= Exercise objective =
With pictures removed, output every record below exactly as written.

Records for processing START

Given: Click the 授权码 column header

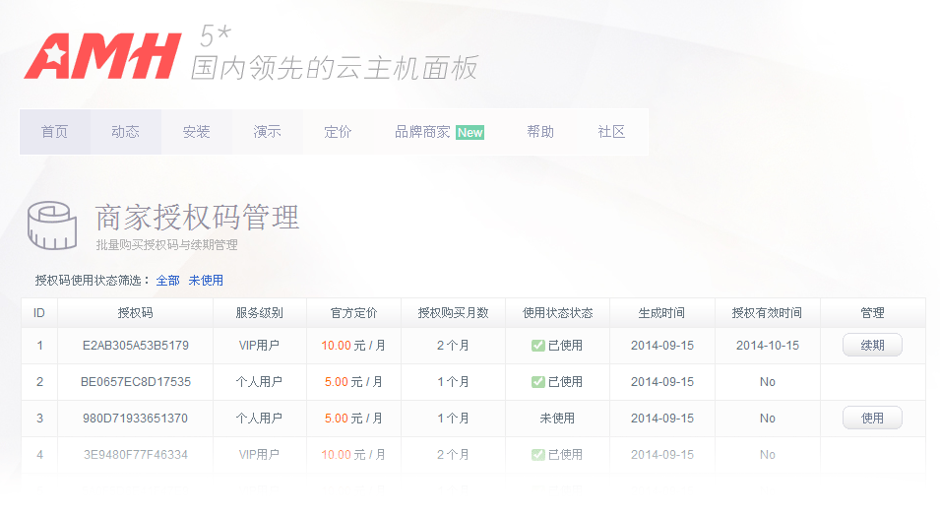Looking at the screenshot, I should pos(135,313).
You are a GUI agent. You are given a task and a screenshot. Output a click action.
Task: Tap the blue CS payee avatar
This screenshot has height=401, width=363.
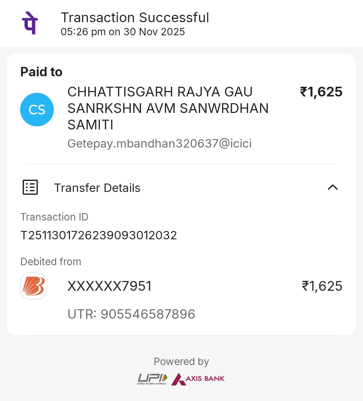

Records for processing END

= Exercise answer =
Given: Click the 授权码 column header

Looking at the screenshot, I should pos(135,313).
You are a GUI agent. You are given a task and a screenshot. Output a click action.
Task: Tap the blue CS payee avatar
This screenshot has height=401, width=363.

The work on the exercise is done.